Two hours later, as Rio lies in bed beside a dozing Strand, staring up at a bug on the flaking ceiling and wondering whether she has just done something very stupid, a siren wails.
Air raid?
But no, not an air raid, because moments after it stops—without being punctuated by explosions—she hears a loudspeaker. She goes to the window and looks out onto the street. There’s a jeep driven by an MP coming slowly up the street. A passenger is speaking into a microphone with the loudspeaker mounted on the windshield.
“All US military personnel are ordered to return to their assigned posts immediately.”
The time for romance, sex, and possibly love is over.
The war is starting again.
She retrieves her koummya from the nightstand.
And is . . . relieved.
PART II
OPERATION HUSKY
THE INVASION OF SICILY
This is our war, and we will carry it with us as we go from one battleground to another until it is all over, leaving some of us behind on every beach, in every field. We are just beginning with the ones who lie back of us here in Tunisia. I don’t know if it was their good fortune or their misfortune to get out of it so early in the game. I guess it doesn’t make any difference once a man is gone. Medals and speeches and victories are nothing anymore. They died and the others lived and no one knows why it is so. When we leave here for the next shore, there is nothing we can do for the ones underneath the wooden crosses here, except perhaps pause and murmur, “Thanks, pal.”
—Ernie Pyle, war correspondent
JOURNALS AND LETTERS SENT
JENOU’S JOURNAL
Looks like they’re getting the war started up again. Sitting here at the dock, GIs cheek by jowl, thousands of us waiting to stand in line to board our ship, which is who knows where. The usual madhouse. I feel I could walk dry-footed from ship to ship from the dock out to the far end of the harbor.
Rio’s been mum since coming back from her time with Strand. Something clearly happened—that girl thinks she’s got a poker face, but Auntie Jen sees all. Something happened between them. Did she tell him about kissing Jack? Did he tell her about some slut of a nurse he’s passing his time with? Did he propose? Did they—?
I could worm it out of her, but I want to wait and see how long it takes her to tell me. It’ll be a measure of our friendship. Rio’s more closed-in than she used to be, once upon a time Rio would tell me everything. Now she’s as tight as a tick. Her old impulsiveness has become recklessness.

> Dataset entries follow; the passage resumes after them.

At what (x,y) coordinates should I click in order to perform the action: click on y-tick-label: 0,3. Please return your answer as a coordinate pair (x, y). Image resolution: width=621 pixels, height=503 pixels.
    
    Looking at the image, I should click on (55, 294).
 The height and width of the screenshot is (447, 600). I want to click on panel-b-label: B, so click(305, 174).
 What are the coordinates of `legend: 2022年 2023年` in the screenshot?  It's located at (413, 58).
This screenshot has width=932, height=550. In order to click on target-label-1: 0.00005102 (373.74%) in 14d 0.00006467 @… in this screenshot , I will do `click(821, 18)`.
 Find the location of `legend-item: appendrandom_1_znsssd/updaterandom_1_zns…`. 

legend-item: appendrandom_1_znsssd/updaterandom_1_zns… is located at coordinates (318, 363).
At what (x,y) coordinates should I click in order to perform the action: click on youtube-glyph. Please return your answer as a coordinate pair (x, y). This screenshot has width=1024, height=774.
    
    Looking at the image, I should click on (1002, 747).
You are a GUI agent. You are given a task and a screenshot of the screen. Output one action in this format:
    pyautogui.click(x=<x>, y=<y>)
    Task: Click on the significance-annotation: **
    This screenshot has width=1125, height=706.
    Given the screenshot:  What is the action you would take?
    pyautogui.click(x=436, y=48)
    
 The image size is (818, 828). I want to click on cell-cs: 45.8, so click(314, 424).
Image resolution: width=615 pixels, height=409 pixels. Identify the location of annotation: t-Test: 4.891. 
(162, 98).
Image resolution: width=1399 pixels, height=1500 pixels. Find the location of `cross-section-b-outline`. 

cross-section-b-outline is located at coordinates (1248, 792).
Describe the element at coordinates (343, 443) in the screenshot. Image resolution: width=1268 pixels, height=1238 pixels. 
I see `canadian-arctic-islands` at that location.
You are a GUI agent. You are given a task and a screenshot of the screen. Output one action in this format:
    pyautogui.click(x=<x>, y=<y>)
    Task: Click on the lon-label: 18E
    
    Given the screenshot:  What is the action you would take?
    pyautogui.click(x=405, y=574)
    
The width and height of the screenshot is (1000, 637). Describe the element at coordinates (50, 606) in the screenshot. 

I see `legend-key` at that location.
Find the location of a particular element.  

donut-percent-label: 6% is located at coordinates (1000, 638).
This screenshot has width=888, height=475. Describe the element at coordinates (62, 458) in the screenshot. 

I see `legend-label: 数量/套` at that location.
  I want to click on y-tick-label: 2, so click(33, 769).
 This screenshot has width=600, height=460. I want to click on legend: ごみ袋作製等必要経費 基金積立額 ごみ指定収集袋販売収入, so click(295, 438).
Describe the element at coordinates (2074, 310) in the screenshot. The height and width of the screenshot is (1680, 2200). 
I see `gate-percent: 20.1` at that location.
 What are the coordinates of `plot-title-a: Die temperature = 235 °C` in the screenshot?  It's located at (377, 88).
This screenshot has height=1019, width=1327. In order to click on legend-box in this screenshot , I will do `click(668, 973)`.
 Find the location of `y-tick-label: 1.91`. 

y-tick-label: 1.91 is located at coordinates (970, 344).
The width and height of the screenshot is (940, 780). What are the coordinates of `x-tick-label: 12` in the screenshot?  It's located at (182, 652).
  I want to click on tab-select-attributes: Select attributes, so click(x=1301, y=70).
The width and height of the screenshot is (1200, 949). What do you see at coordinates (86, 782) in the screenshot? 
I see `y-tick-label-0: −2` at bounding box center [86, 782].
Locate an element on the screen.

Her old impish sense of humor has coarsened. Well, so has mine, I admit, but she started off sweet, and I never was sweet, not since I was thirteen anyway.
I admit it: it hurts my feelings to have Rio cold toward me. No, that’s wrong, I don’t mean cold, that’s too much. She’s just not quite as there as she used to be. I suppose I’m afraid that she is becoming someone who will no longer care for me as a friend. That would be hard. Much of the time I feel as if I’m only holding on because I’m here in this miserable shit hole dump with her.
So often the people talk about home, about wherever they’re from and how they long to get back there. I wonder if anyone’s noticed that I never join in. I’m in no hurry to get home, though I’d sure like to be somewhere other than here. It’s confusing. What do I do, where do I go when this war is over?
I suppose it’s a little pathetic, but once I talked Rio into volunteering that was sort of the end of my plans. What’s next for Jenou when the war is over? I suppose I’ll have to get married. Pity I have no eligible males in my sights. And honestly, I don’t really care about men, for once in my life. Maybe I’ve seen too much of them.
They’re calling our group to board. Swell.
Dear Mother and Fa
ther,
I am unable to tell you anything about where I am or what I’m doing. But of course I am safe and sound, well-fed, and surrounded by great guys and girls.
I’m not sure whether this will get to you anytime soon, but I wanted to tell you first of all that it may be a while before I can write again.
And mostly I wanted to tell you that I love and miss you both. Even though it’s perfectly pleasant here, I would far rather be home with you.